=== What you will do ===
Set down each record exactly as written.

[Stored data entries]
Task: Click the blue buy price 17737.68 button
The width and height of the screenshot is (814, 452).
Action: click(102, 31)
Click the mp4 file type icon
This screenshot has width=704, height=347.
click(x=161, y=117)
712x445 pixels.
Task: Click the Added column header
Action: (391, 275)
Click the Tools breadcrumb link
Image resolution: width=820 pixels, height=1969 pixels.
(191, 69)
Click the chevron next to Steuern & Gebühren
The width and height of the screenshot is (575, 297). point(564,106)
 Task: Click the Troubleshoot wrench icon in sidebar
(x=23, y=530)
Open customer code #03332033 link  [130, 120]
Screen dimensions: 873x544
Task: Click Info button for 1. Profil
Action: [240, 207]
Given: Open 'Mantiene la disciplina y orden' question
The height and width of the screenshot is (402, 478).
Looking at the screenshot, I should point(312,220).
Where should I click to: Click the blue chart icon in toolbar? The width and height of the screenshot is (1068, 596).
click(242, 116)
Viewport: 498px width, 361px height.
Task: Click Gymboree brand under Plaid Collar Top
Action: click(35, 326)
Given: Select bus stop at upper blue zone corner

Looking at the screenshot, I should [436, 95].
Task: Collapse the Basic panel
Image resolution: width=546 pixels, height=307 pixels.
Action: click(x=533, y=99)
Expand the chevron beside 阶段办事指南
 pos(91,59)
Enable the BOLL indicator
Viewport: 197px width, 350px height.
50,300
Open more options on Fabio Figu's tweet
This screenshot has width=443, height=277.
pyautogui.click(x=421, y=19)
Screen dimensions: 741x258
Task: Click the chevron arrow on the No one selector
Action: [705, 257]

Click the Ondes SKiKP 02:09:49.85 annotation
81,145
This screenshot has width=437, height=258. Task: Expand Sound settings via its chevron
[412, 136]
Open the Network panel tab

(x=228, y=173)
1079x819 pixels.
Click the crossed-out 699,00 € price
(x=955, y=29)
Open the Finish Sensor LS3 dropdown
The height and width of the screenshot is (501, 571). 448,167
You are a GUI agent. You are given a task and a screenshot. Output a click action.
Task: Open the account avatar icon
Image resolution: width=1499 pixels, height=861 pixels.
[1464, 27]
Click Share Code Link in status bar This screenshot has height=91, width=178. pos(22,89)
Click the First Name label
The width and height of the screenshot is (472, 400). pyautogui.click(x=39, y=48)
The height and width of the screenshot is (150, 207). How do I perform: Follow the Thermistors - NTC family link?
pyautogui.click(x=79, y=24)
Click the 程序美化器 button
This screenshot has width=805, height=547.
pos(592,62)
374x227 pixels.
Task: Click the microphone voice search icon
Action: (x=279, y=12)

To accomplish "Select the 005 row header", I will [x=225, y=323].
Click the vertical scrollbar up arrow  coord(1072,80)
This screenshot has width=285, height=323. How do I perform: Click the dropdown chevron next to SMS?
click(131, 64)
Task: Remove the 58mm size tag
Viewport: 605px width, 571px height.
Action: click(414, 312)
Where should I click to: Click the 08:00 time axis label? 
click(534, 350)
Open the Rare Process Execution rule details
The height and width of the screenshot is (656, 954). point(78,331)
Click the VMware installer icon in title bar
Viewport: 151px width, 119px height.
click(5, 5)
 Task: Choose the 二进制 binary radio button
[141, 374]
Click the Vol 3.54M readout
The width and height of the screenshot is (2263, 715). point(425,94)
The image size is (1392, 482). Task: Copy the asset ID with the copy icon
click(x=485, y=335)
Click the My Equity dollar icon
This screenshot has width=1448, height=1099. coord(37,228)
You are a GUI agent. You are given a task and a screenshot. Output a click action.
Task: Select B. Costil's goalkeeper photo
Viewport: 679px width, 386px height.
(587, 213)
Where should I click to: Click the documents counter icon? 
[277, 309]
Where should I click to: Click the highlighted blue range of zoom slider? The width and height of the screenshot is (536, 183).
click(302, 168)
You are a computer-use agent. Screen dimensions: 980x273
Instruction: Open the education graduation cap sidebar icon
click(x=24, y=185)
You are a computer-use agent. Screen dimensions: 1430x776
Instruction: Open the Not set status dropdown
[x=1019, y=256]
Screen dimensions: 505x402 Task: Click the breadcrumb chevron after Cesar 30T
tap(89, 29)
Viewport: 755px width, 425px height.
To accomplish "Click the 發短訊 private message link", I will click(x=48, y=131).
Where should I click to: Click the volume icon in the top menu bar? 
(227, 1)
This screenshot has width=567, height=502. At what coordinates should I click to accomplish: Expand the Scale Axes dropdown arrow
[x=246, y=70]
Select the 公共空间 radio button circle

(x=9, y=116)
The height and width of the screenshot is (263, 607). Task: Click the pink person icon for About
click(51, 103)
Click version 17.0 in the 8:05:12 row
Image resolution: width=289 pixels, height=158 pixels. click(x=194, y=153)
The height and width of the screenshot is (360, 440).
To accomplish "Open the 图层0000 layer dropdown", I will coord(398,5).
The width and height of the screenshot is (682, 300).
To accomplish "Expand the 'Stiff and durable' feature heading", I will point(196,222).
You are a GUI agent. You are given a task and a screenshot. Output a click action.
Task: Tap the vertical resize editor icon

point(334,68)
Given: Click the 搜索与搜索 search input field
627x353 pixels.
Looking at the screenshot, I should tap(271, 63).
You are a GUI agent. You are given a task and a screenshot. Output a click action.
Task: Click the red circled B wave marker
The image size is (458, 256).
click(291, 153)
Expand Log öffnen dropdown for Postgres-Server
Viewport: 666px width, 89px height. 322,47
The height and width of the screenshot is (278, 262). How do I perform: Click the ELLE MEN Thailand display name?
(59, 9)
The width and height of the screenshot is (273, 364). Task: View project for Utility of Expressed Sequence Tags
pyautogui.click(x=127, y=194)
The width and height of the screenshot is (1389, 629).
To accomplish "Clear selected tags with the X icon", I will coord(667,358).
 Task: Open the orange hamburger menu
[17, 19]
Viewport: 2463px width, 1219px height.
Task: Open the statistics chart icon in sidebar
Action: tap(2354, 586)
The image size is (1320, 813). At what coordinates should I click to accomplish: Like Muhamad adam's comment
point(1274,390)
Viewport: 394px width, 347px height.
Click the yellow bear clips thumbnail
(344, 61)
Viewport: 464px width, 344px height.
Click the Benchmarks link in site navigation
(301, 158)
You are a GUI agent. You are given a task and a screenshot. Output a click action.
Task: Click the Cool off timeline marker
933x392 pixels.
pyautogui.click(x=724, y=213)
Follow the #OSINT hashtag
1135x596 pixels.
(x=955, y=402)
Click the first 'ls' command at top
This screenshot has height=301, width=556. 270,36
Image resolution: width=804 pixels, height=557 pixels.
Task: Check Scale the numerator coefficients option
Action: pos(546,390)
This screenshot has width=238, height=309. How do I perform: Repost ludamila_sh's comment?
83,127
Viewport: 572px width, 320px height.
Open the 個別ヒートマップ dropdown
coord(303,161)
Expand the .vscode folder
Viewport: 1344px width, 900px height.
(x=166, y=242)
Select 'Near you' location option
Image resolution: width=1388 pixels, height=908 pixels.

=== Task output ===
Task: Click the blue buy price 17737.68 button
The width and height of the screenshot is (814, 452).
Action: click(102, 31)
Click the mp4 file type icon
This screenshot has width=704, height=347.
click(x=161, y=117)
712x445 pixels.
Task: Click the Added column header
Action: (391, 275)
Click the Tools breadcrumb link
Image resolution: width=820 pixels, height=1969 pixels.
(191, 69)
Click the chevron next to Steuern & Gebühren
The width and height of the screenshot is (575, 297). point(564,106)
 Task: Click the Troubleshoot wrench icon in sidebar
(x=23, y=530)
Open customer code #03332033 link  [130, 120]
Screen dimensions: 873x544
Task: Click Info button for 1. Profil
Action: [240, 207]
Given: Open 'Mantiene la disciplina y orden' question
The height and width of the screenshot is (402, 478).
Looking at the screenshot, I should point(312,220).
Where should I click to: Click the blue chart icon in toolbar? The width and height of the screenshot is (1068, 596).
click(242, 116)
Viewport: 498px width, 361px height.
Task: Click Gymboree brand under Plaid Collar Top
Action: click(35, 326)
Given: Select bus stop at upper blue zone corner

Looking at the screenshot, I should [436, 95].
Task: Collapse the Basic panel
Image resolution: width=546 pixels, height=307 pixels.
Action: click(x=533, y=99)
Expand the chevron beside 阶段办事指南
 pos(91,59)
Enable the BOLL indicator
Viewport: 197px width, 350px height.
50,300
Open more options on Fabio Figu's tweet
This screenshot has width=443, height=277.
pyautogui.click(x=421, y=19)
Screen dimensions: 741x258
Task: Click the chevron arrow on the No one selector
Action: [705, 257]

Click the Ondes SKiKP 02:09:49.85 annotation
81,145
This screenshot has width=437, height=258. Task: Expand Sound settings via its chevron
[412, 136]
Open the Network panel tab

(x=228, y=173)
1079x819 pixels.
Click the crossed-out 699,00 € price
(x=955, y=29)
Open the Finish Sensor LS3 dropdown
The height and width of the screenshot is (501, 571). 448,167
You are a GUI agent. You are given a task and a screenshot. Output a click action.
Task: Open the account avatar icon
Image resolution: width=1499 pixels, height=861 pixels.
[1464, 27]
Click Share Code Link in status bar This screenshot has height=91, width=178. pos(22,89)
Click the First Name label
The width and height of the screenshot is (472, 400). pyautogui.click(x=39, y=48)
The height and width of the screenshot is (150, 207). How do I perform: Follow the Thermistors - NTC family link?
pyautogui.click(x=79, y=24)
Click the 程序美化器 button
This screenshot has width=805, height=547.
pos(592,62)
374x227 pixels.
Task: Click the microphone voice search icon
Action: (x=279, y=12)

To accomplish "Select the 005 row header", I will [x=225, y=323].
Click the vertical scrollbar up arrow  coord(1072,80)
This screenshot has width=285, height=323. How do I perform: Click the dropdown chevron next to SMS?
click(131, 64)
Task: Remove the 58mm size tag
Viewport: 605px width, 571px height.
Action: click(414, 312)
Where should I click to: Click the 08:00 time axis label? 
click(534, 350)
Open the Rare Process Execution rule details
The height and width of the screenshot is (656, 954). point(78,331)
Click the VMware installer icon in title bar
Viewport: 151px width, 119px height.
click(5, 5)
 Task: Choose the 二进制 binary radio button
[141, 374]
Click the Vol 3.54M readout
The width and height of the screenshot is (2263, 715). point(425,94)
The image size is (1392, 482). Task: Copy the asset ID with the copy icon
click(x=485, y=335)
Click the My Equity dollar icon
This screenshot has width=1448, height=1099. coord(37,228)
You are a GUI agent. You are given a task and a screenshot. Output a click action.
Task: Select B. Costil's goalkeeper photo
Viewport: 679px width, 386px height.
(587, 213)
Where should I click to: Click the documents counter icon? 
[277, 309]
Where should I click to: Click the highlighted blue range of zoom slider? The width and height of the screenshot is (536, 183).
click(302, 168)
You are a computer-use agent. Screen dimensions: 980x273
Instruction: Open the education graduation cap sidebar icon
click(x=24, y=185)
You are a computer-use agent. Screen dimensions: 1430x776
Instruction: Open the Not set status dropdown
[x=1019, y=256]
Screen dimensions: 505x402 Task: Click the breadcrumb chevron after Cesar 30T
tap(89, 29)
Viewport: 755px width, 425px height.
To accomplish "Click the 發短訊 private message link", I will click(x=48, y=131).
Where should I click to: Click the volume icon in the top menu bar? 
(227, 1)
This screenshot has width=567, height=502. At what coordinates should I click to accomplish: Expand the Scale Axes dropdown arrow
[x=246, y=70]
Select the 公共空间 radio button circle

(x=9, y=116)
The height and width of the screenshot is (263, 607). Task: Click the pink person icon for About
click(51, 103)
Click version 17.0 in the 8:05:12 row
Image resolution: width=289 pixels, height=158 pixels. click(x=194, y=153)
The height and width of the screenshot is (360, 440).
To accomplish "Open the 图层0000 layer dropdown", I will coord(398,5).
The width and height of the screenshot is (682, 300).
To accomplish "Expand the 'Stiff and durable' feature heading", I will point(196,222).
You are a GUI agent. You are given a task and a screenshot. Output a click action.
Task: Tap the vertical resize editor icon

point(334,68)
Given: Click the 搜索与搜索 search input field
627x353 pixels.
Looking at the screenshot, I should tap(271, 63).
You are a GUI agent. You are given a task and a screenshot. Output a click action.
Task: Click the red circled B wave marker
The image size is (458, 256).
click(291, 153)
Expand Log öffnen dropdown for Postgres-Server
Viewport: 666px width, 89px height. 322,47
The height and width of the screenshot is (278, 262). How do I perform: Click the ELLE MEN Thailand display name?
(59, 9)
The width and height of the screenshot is (273, 364). Task: View project for Utility of Expressed Sequence Tags
pyautogui.click(x=127, y=194)
The width and height of the screenshot is (1389, 629).
To accomplish "Clear selected tags with the X icon", I will coord(667,358).
 Task: Open the orange hamburger menu
[17, 19]
Viewport: 2463px width, 1219px height.
Task: Open the statistics chart icon in sidebar
Action: tap(2354, 586)
The image size is (1320, 813). At what coordinates should I click to accomplish: Like Muhamad adam's comment
point(1274,390)
Viewport: 394px width, 347px height.
Click the yellow bear clips thumbnail
(344, 61)
Viewport: 464px width, 344px height.
Click the Benchmarks link in site navigation
(301, 158)
You are a GUI agent. You are given a task and a screenshot. Output a click action.
Task: Click the Cool off timeline marker
933x392 pixels.
pyautogui.click(x=724, y=213)
Follow the #OSINT hashtag
1135x596 pixels.
(x=955, y=402)
Click the first 'ls' command at top
This screenshot has height=301, width=556. 270,36
Image resolution: width=804 pixels, height=557 pixels.
Task: Check Scale the numerator coefficients option
Action: pos(546,390)
This screenshot has width=238, height=309. How do I perform: Repost ludamila_sh's comment?
83,127
Viewport: 572px width, 320px height.
Open the 個別ヒートマップ dropdown
coord(303,161)
Expand the .vscode folder
Viewport: 1344px width, 900px height.
(x=166, y=242)
Select 'Near you' location option
Image resolution: width=1388 pixels, height=908 pixels.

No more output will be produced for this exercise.